Your rent is astronomical, your pay hasn't come in yet and you're living off your Erasmus grant. How to budget on the essentials, then? The answer is easy; most dietary requirements can be fulfilled with varying combinations of only chickpeas and spaghetti. If you fancy a change; try a turnip curry. It is as high in nutritional value as it is low in flavour.
With European universities less keen on offering a social side to university, this one will be hard. Fortunately, you may find that some universities have 'ateliers' run by Professors in artistic subjects, such as: art, writing, photography, ancient Greek theatre.
Functioning a little like 'societies', you will think that you may get to meet people by attending them. You will not actually make friends at these events, however, after spending an hour jumping on one foot, whilst reciting ancient Greek poetry that you don't understand and pulling funny faces…. you will cease to ever want to see anybody in the room again.
If you're living in a major city and you aren't working, then money can quickly become an issue. Fortunately there are also many free things to do: major art galleries offer free entry to under-25s, as do several museums. You can also go window shopping, take scenic photos of buildings you can't afford to enter, and take long solitary walks wondering whether you will make it home alive, and contemplating what you did to deserve this fate.
Many people will be attracted to your 'cute English accent'. Use this to your advantage by getting them to take you out to dinner. This will work fine, unless you decide to end it, in which case…..
Foreign Language Classes
No doubt, you will, at some point, be offered well-intentioned classes designed to help you improve your target language whilst you are studying/working away.
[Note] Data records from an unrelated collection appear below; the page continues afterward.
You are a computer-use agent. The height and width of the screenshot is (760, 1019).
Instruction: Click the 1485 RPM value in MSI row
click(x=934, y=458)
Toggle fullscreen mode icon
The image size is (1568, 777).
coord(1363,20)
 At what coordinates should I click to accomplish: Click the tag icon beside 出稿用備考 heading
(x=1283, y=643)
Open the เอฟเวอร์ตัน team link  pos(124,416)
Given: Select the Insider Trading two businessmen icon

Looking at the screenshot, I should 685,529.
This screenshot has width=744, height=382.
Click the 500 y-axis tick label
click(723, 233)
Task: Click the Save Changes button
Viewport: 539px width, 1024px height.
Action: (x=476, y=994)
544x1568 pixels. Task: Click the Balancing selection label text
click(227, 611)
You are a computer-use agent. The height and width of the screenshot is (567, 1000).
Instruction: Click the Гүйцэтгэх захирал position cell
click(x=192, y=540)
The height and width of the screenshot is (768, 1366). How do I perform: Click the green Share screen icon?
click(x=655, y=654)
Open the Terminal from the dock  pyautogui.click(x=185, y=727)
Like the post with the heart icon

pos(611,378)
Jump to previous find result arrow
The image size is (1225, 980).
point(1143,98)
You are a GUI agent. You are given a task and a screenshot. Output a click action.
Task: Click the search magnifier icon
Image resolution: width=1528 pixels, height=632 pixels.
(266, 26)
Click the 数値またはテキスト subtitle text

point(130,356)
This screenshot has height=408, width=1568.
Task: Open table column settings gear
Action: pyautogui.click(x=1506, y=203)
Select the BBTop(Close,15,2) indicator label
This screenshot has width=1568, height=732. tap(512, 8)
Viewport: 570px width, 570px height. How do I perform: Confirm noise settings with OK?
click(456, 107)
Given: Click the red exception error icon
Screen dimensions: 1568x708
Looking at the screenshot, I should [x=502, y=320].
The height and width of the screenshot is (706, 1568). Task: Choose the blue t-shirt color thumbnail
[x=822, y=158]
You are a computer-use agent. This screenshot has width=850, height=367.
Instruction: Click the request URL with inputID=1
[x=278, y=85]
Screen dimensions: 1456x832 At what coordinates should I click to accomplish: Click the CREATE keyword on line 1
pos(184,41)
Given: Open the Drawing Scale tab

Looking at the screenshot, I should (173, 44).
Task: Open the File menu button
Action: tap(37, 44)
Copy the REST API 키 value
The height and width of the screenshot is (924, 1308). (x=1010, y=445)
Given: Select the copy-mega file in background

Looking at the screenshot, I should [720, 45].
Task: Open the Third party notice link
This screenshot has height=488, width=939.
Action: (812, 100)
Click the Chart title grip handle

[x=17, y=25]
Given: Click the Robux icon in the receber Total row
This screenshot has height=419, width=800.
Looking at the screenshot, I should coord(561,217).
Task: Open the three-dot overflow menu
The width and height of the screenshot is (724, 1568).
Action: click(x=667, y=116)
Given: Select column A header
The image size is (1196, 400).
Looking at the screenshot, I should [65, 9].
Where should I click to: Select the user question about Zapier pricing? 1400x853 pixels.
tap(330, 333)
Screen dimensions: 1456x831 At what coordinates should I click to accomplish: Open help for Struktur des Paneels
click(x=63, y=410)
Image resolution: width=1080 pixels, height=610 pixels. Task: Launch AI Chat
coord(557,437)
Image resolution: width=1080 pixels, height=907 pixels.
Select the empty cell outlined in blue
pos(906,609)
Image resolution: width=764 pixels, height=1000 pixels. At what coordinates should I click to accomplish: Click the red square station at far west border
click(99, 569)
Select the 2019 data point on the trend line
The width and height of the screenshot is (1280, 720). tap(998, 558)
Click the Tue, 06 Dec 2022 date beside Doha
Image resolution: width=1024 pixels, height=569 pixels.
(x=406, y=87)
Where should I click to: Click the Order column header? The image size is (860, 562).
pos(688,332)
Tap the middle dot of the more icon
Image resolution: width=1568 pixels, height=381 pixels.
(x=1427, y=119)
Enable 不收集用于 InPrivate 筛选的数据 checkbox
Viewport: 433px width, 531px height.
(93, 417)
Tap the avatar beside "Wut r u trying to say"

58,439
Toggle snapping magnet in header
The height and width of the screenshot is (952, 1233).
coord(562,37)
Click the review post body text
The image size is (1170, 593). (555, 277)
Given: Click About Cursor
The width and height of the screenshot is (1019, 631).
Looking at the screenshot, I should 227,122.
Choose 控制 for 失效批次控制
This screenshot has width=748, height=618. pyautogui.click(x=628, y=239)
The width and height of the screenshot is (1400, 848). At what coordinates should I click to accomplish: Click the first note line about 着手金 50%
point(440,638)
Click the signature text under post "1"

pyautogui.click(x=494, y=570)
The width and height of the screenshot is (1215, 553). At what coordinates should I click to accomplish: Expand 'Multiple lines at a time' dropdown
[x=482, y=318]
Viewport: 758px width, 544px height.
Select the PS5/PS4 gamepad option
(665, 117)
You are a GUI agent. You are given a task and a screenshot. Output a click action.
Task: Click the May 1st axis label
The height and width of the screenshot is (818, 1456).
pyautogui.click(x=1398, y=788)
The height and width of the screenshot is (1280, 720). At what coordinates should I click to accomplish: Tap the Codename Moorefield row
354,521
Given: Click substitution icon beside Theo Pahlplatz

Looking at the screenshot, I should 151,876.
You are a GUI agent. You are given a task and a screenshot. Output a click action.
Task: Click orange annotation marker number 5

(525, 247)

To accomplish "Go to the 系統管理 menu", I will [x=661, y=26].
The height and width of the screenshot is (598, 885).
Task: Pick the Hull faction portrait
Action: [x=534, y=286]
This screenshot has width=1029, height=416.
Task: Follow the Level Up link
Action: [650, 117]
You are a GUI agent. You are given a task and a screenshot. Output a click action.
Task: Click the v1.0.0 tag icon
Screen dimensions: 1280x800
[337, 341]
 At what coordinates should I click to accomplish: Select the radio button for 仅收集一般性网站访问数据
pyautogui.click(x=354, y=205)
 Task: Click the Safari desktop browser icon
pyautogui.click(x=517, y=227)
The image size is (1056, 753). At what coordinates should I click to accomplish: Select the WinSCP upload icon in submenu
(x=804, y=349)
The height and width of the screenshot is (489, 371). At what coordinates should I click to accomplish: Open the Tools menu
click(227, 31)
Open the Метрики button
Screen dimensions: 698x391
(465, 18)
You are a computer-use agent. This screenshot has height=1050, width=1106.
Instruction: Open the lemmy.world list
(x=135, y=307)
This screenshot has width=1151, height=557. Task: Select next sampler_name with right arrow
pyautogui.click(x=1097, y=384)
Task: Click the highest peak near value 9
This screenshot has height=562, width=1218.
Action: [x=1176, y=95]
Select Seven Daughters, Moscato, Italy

You will actually find these classes consist of analysing the Latin origins of words, counting the number of stressed syllables, learning phonetics (still not exactly sure what it is), or writing timed sonnets in the foreign language (as impossible as it sounds). The only solution here is to befriend your equally confused classmates to make the hours bearable.
If you're learning a romance language this one is unavoidable. From much experience, the best way to avoid these situations is to pretend you have a champion weightlifter girlfriend/boyfriend or, simply, RUN.
No medical certificate
To participate in any kind of athletic pursuit you will need a medical certificate. These are easily obtainable, particularly through university healthcare centres. All you will have to do is: answer a few simple questions, receive a lecture on alcoholism, discuss your sex life with a complete stranger, and perform a few easy yoga exercises whilst entirely topless.
Just think of how much you really want to attend that ski weekend.
You will face many challenges on your year abroad, but thankfully this won't be one. Once you have eaten up your chickpeas, been to your Greek theatre class, and rocked home to you tiny hobbit-hole, you may wonder if it was all really worth it.
However, when you find the time to go and explore, take the most amazing pictures for your 'gram, meet friendly foreigners with interesting stories, and do things you would never have the chance to back in Blighty, you'll realise what a great decision you have made!